What you need to do: When writing out the entries below, keep only the lines from the line with "Given: Click right" to the line with "Image resolution: width=1142", both included, exactly as they are, and leave the pictures aside.

*** Data extract ***

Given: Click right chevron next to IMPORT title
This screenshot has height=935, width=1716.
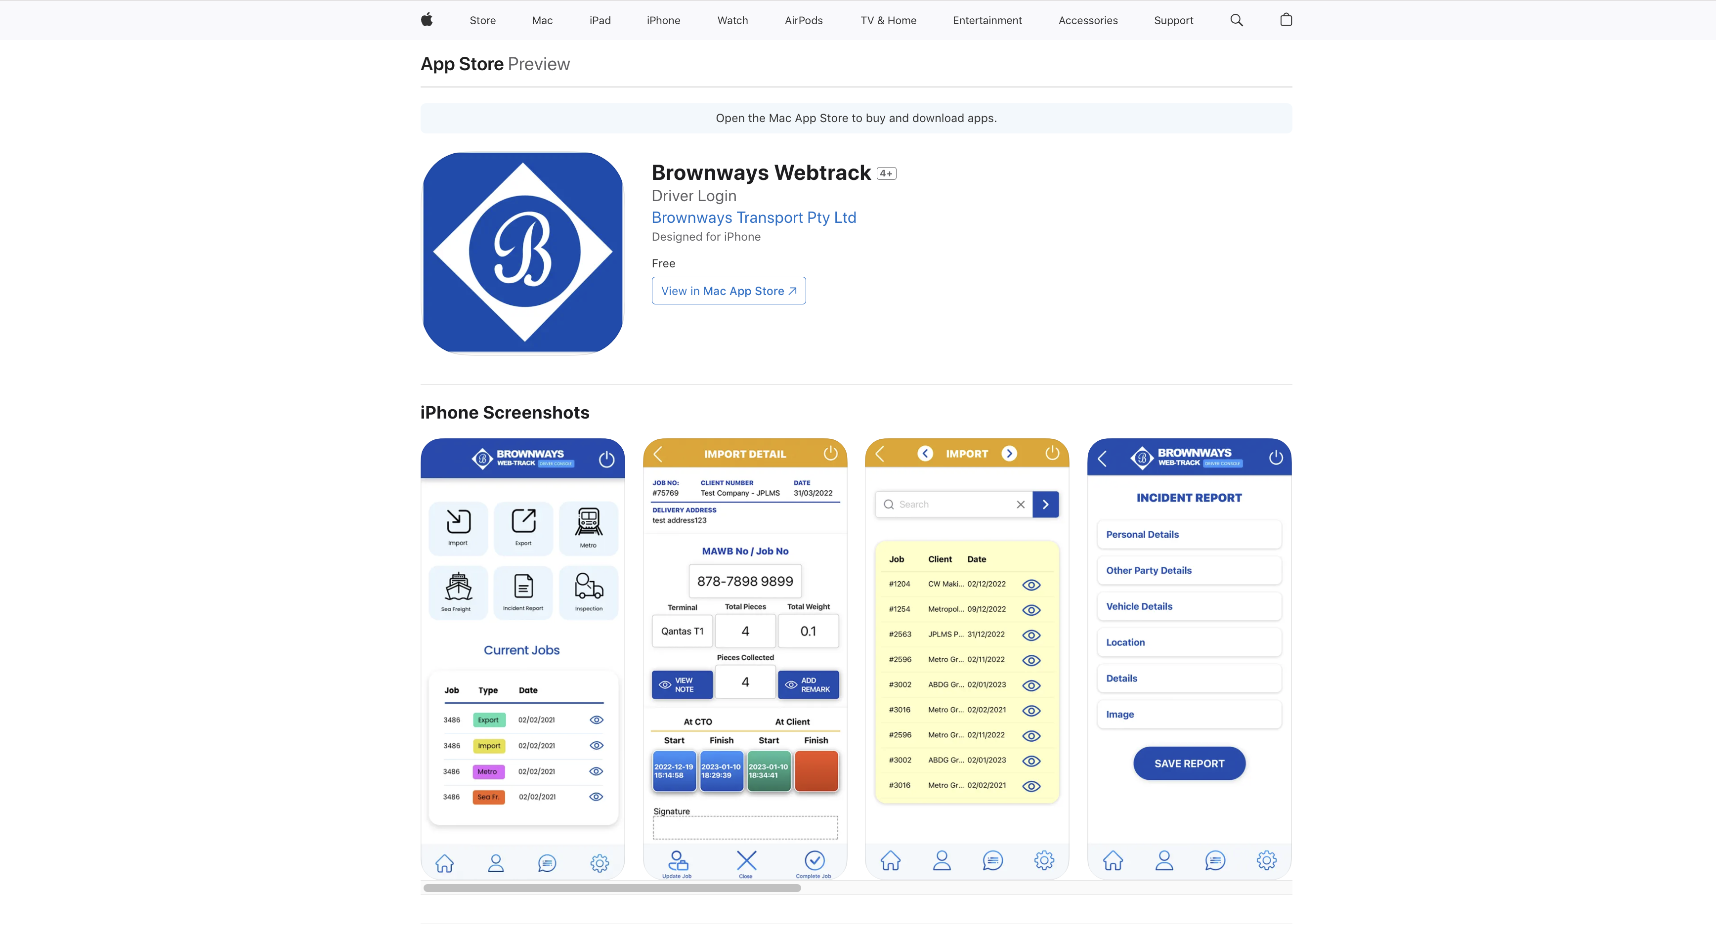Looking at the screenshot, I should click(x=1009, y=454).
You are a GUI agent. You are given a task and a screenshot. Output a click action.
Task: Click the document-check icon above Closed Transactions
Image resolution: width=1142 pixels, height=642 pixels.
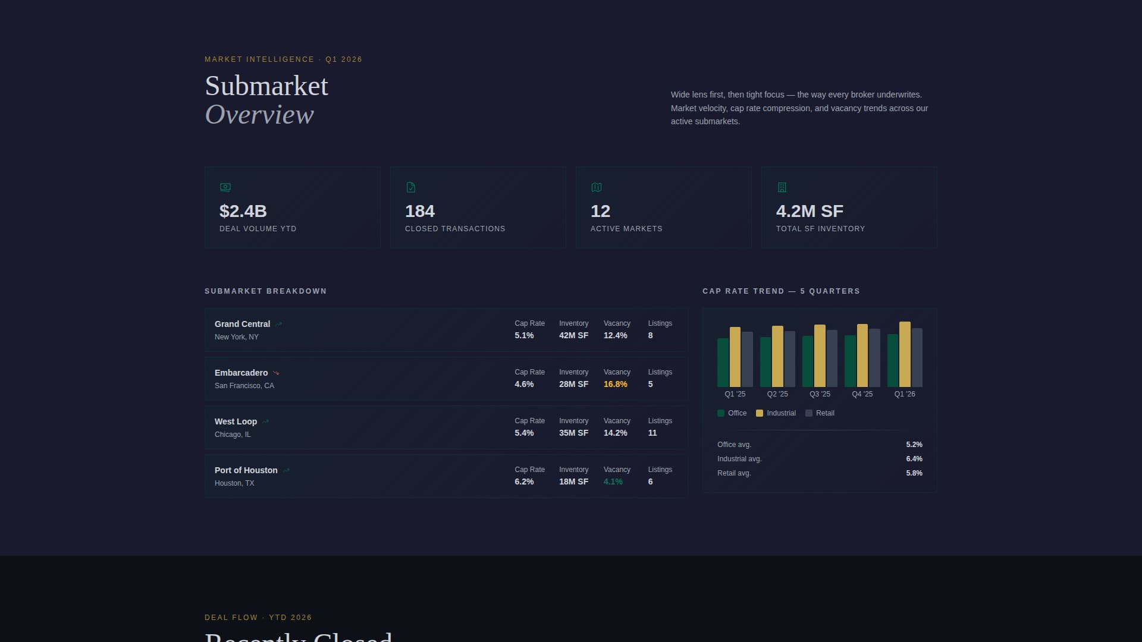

***
*** Data extract ***

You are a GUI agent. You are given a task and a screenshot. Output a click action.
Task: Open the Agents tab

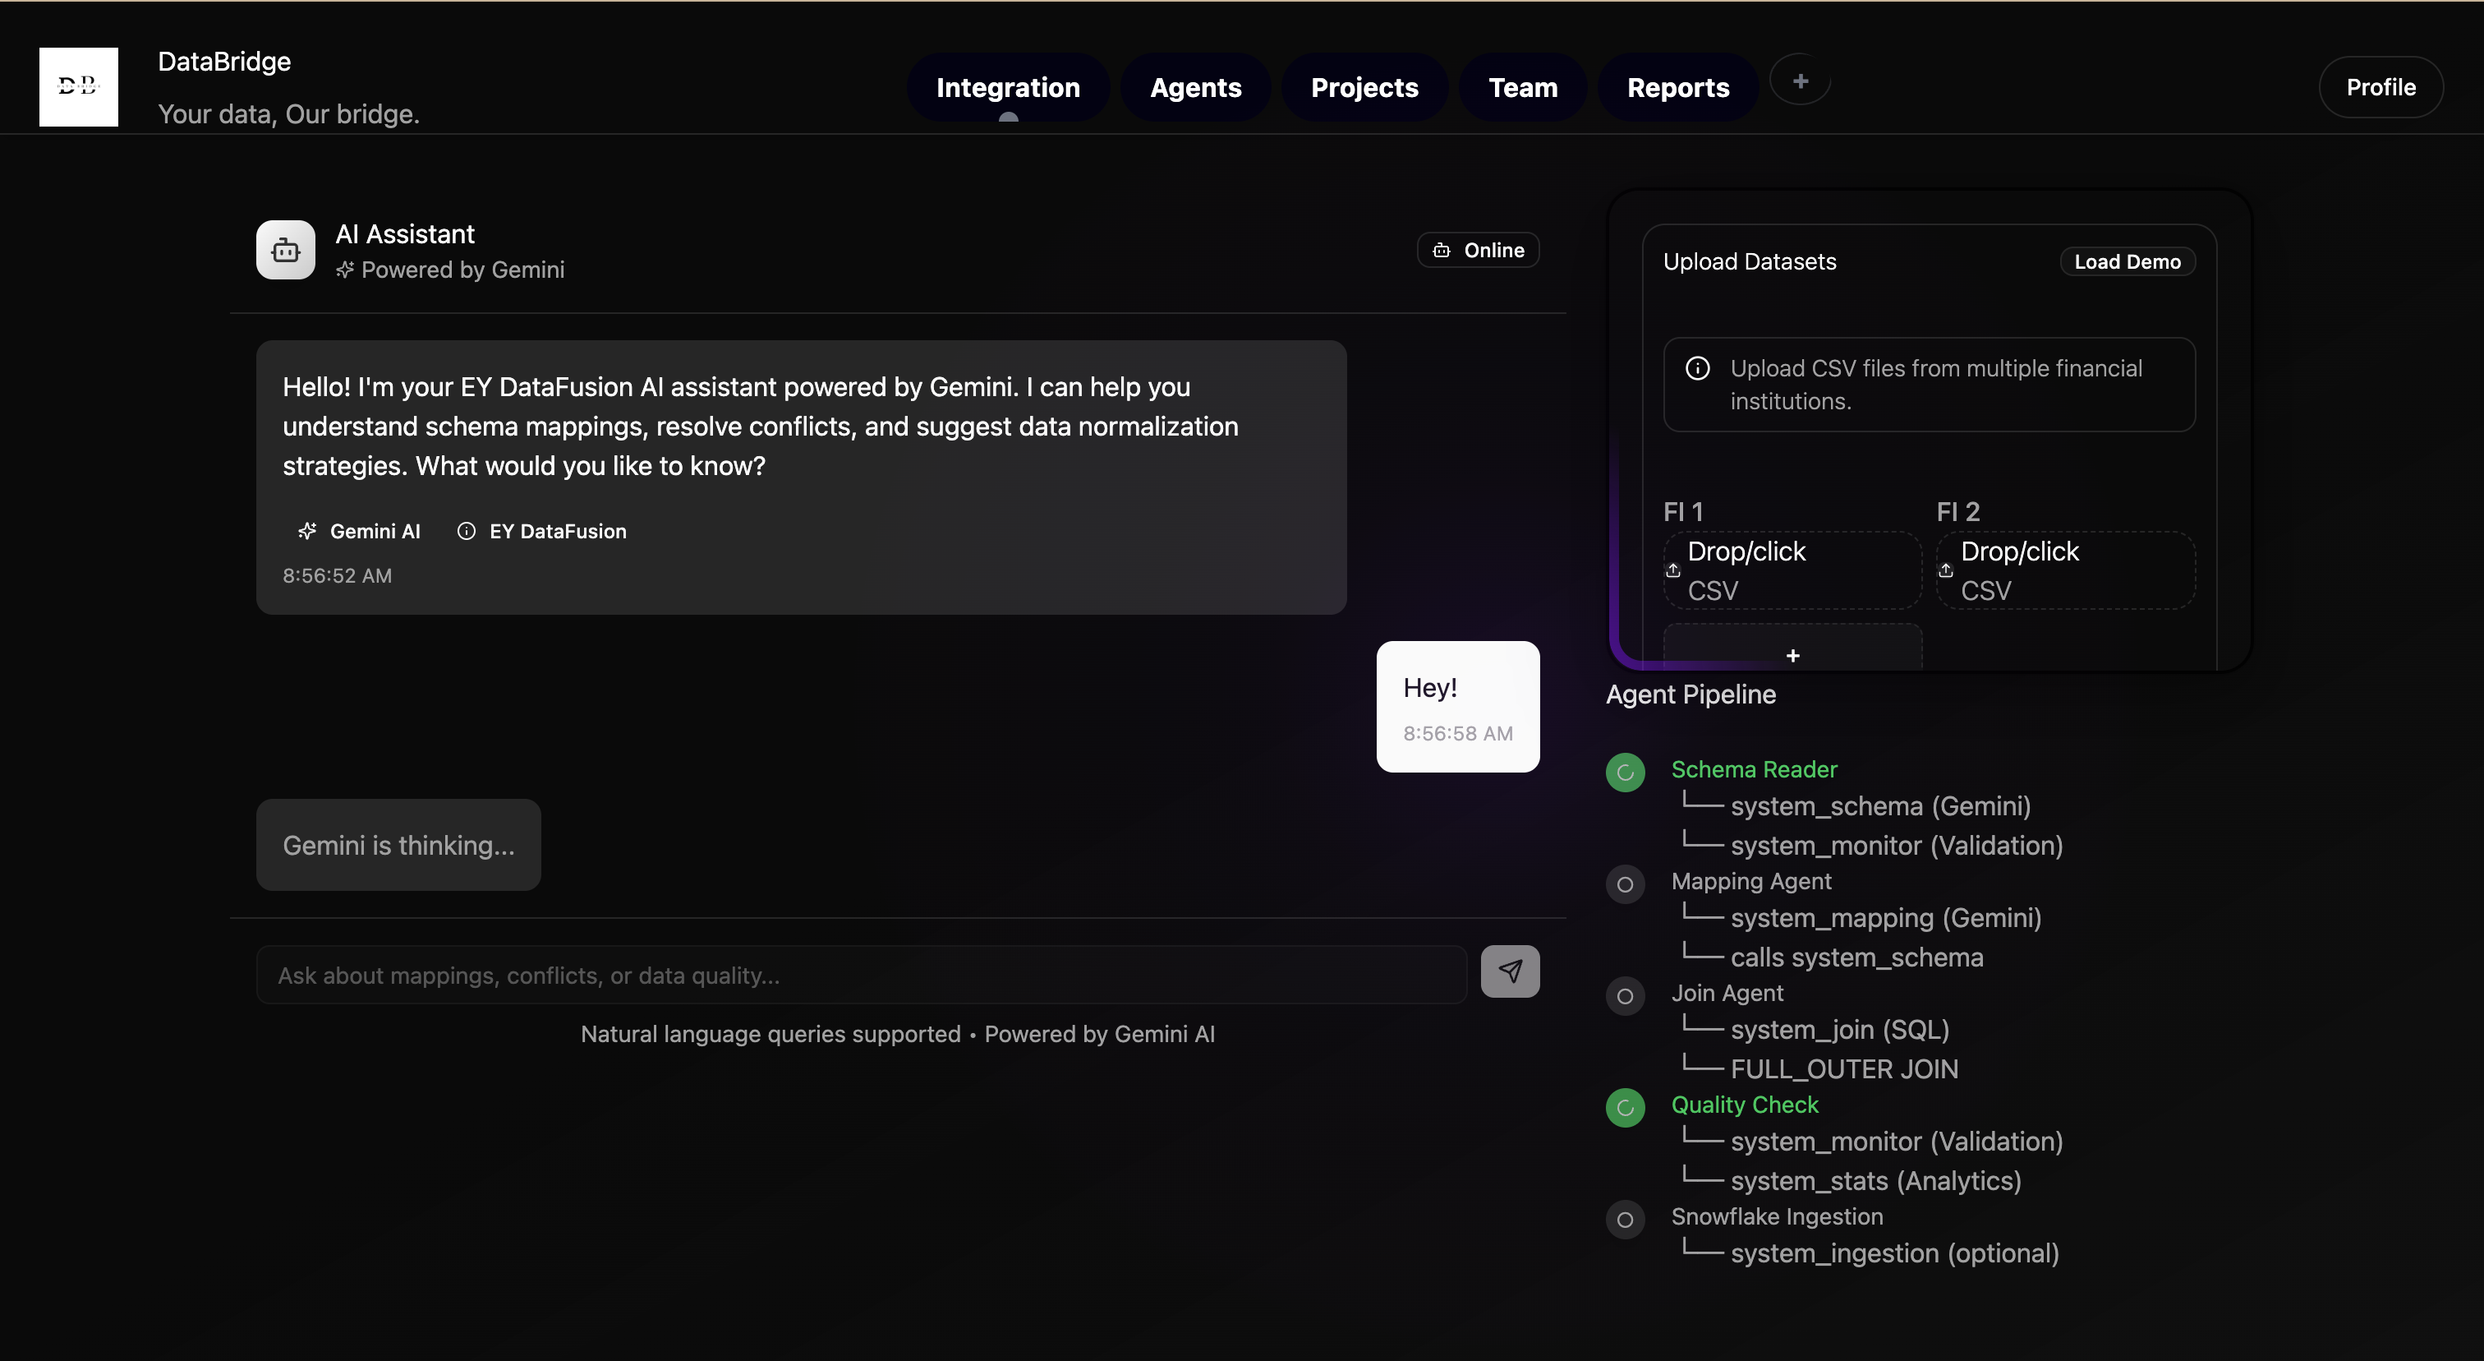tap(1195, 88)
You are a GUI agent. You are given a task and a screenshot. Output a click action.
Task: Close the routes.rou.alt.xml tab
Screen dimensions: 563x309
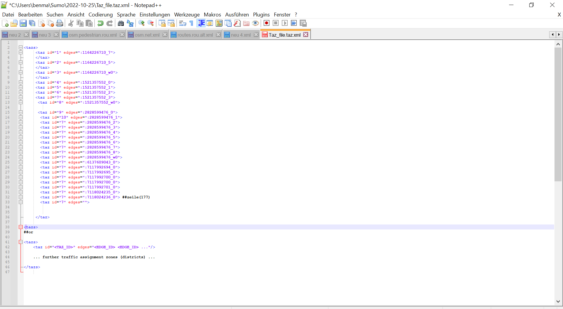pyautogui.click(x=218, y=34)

***
*** Data extract ***

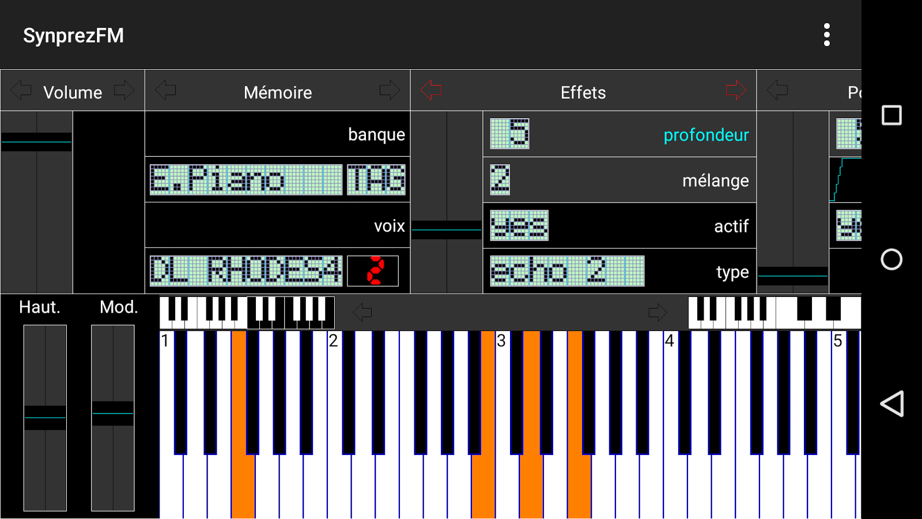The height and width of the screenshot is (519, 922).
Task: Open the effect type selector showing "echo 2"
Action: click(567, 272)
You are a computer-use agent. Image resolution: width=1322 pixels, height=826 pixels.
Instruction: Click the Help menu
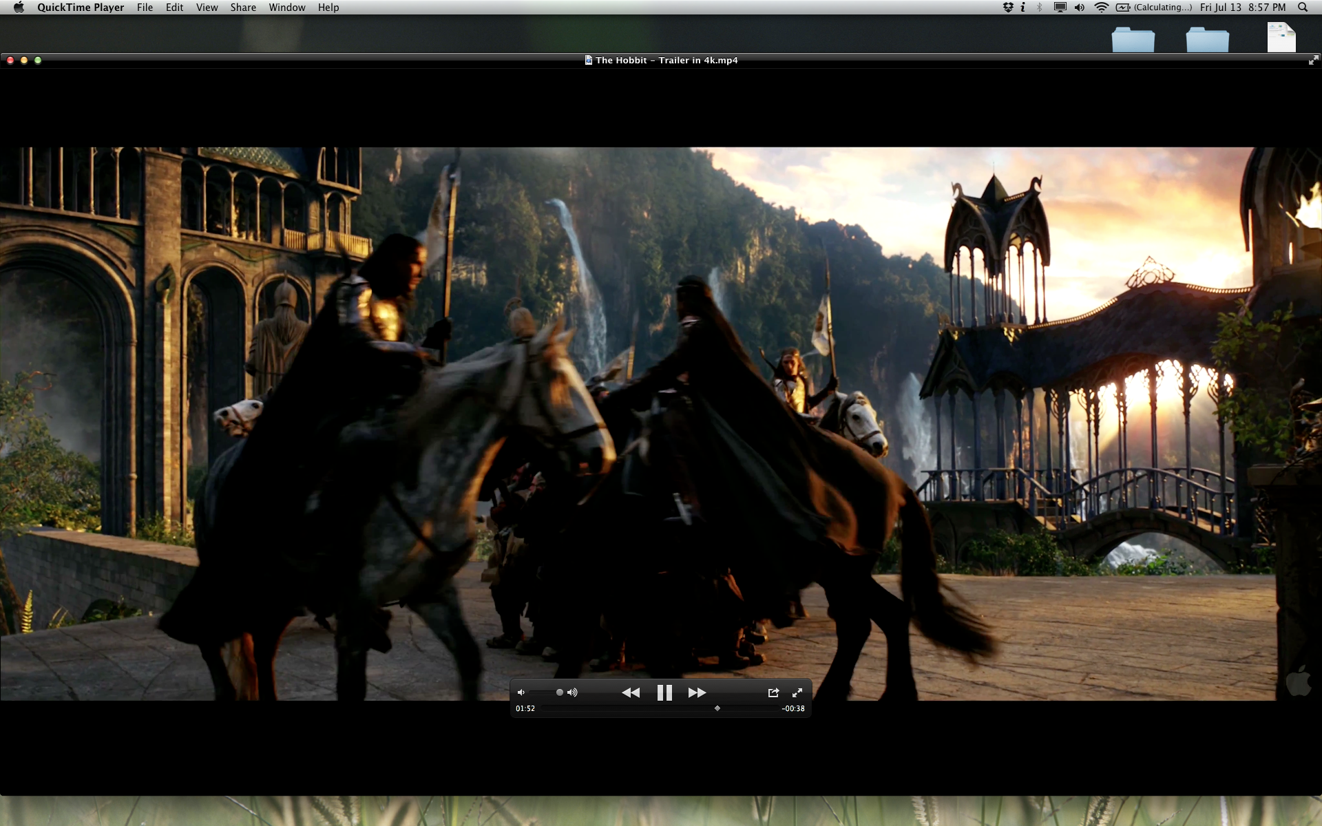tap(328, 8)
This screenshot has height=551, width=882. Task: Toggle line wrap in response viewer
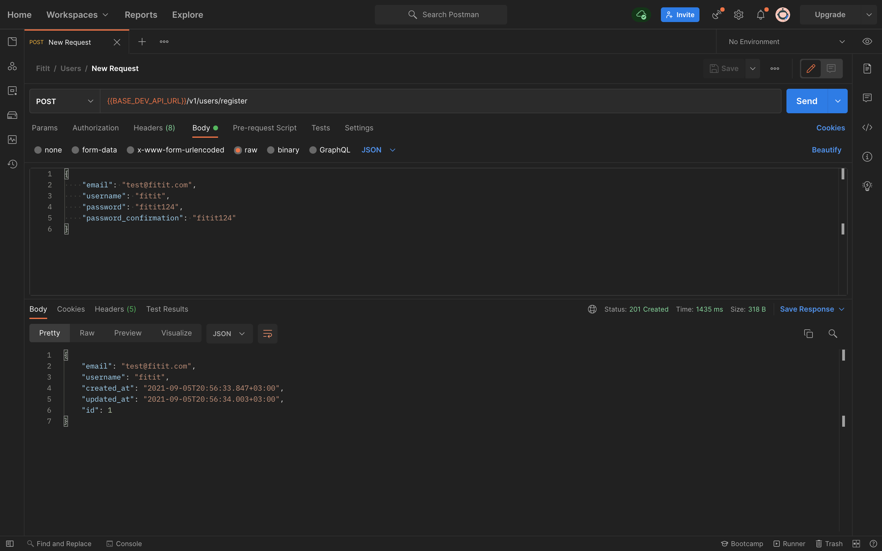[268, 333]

***

Response:
Given: Click right chevron next to IMPORT title
This screenshot has height=935, width=1716.
Looking at the screenshot, I should click(x=1009, y=454).
You are a GUI agent. You are given a task and a screenshot. Output a click action.
Task: Click the document-check icon above Closed Transactions
Image resolution: width=1142 pixels, height=642 pixels.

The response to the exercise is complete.